Species of flowering plant

Daviesia audax is a species of flowering plant in the family Fabaceae and is endemic to the south-west of Western Australia. It is an erect shrub with scattered, erect, thick, rigid, sharply pointed phyllodes, and orange flowers with reddish-brown markings.

==Description==
Daviesia audax is an erect, glabrous shrub that typically grows up to 2 m with erect, angular branchlets. Its leaves are reduced to scattered, erect, thick, rigid, narrowly elliptic to narrowly egg-shaped phyllodes, mostly 25–65 mm long and about 5–10 mm wide. The flowers are arranged in groups of up to three in leaf axils, each flower on a pedicel 2–4 mm long with a cluster of bracts about 1 mm long at the base. The sepals are 4.0–4.5 mm long, the two upper joined in a broad "lip" and the lower three smaller and triangular. The petals are orange with reddish-brown markings, standard petal 5–7 mm long and 5.5–8 mm wide, the wings 5–6 mm long and the keel 5–6 mm long. Flowering occurs from August to October and the fruit is a flattened triangular pod 18–25 mm long.

==Taxonomy and naming==
Daviesia audax was first formally described in 1995 by Michael Crisp in Australian Systematic Botany from specimens collected near Harrismith in 1979. The specific epithet (audax) means "bold", referring to sharply-pointed phyllodes.

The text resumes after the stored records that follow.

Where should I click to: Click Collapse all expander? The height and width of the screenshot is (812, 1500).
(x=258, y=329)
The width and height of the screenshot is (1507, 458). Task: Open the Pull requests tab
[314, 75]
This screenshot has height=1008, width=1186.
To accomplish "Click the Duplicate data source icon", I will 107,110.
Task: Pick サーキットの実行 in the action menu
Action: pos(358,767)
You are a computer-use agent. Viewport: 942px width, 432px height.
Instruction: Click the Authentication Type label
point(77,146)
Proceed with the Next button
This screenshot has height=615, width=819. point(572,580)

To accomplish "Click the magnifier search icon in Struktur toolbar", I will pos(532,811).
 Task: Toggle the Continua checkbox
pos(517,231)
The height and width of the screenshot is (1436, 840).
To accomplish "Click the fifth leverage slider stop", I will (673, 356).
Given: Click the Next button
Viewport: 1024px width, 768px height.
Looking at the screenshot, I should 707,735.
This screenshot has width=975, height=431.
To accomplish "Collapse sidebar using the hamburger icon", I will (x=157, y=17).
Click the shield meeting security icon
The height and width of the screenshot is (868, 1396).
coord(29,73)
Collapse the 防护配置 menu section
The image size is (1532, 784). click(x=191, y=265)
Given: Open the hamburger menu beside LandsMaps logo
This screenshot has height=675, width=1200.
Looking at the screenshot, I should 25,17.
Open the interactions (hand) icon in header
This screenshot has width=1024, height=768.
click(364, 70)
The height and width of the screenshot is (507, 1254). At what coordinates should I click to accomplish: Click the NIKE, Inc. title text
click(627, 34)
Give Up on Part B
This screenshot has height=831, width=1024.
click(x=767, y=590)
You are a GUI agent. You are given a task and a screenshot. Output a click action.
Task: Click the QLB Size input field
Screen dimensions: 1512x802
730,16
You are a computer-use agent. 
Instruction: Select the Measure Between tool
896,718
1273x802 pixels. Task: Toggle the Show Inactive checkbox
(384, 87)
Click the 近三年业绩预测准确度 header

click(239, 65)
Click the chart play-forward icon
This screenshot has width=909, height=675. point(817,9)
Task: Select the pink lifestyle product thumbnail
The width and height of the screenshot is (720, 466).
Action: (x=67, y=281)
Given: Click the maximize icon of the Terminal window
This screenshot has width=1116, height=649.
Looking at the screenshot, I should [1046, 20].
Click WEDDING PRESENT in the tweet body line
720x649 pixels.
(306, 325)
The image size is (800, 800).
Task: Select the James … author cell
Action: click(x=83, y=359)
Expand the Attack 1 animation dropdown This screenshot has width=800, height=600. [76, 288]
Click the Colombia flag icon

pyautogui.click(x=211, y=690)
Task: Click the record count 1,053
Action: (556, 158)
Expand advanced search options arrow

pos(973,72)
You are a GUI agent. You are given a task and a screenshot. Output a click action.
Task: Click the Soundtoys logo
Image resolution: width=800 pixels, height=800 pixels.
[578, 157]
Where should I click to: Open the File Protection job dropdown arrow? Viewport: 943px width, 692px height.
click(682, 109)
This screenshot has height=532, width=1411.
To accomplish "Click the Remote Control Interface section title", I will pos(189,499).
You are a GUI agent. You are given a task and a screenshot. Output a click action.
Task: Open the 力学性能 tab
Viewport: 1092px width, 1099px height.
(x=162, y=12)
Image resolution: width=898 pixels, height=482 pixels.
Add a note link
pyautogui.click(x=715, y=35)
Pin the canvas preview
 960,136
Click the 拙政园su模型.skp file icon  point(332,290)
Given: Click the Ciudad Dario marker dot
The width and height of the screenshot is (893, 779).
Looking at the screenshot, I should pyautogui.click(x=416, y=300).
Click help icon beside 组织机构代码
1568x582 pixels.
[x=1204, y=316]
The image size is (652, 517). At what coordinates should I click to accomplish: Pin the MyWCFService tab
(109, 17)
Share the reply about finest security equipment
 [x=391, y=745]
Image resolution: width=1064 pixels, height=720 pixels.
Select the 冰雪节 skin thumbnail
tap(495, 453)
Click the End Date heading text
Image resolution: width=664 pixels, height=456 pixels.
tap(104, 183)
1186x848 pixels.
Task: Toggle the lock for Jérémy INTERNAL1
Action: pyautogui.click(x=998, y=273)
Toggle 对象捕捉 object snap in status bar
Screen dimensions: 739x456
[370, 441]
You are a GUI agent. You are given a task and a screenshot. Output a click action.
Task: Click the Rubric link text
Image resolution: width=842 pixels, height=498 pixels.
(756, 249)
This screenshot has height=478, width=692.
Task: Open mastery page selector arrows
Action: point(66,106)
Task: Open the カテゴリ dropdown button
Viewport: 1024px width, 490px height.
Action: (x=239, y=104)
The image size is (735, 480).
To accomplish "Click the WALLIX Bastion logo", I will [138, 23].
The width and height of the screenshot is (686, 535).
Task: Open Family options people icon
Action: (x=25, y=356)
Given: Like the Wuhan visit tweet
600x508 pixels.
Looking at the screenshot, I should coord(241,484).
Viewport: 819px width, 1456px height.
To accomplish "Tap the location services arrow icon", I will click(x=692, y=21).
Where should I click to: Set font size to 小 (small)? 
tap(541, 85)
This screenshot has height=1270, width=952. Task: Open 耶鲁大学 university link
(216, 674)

==Distribution and habitat==
This species of pea grows in heathland with tall Grevillea species and is found in a narrow band between Harrismith and Lake King in the Avon Wheatbelt and Mallee biogeographic regions in the south-west of Western Australia.

==Conservation status==
Daviesia audax is classified as "not threatened" by the Government of Western Australia Department of Biodiversity, Conservation and Attractions.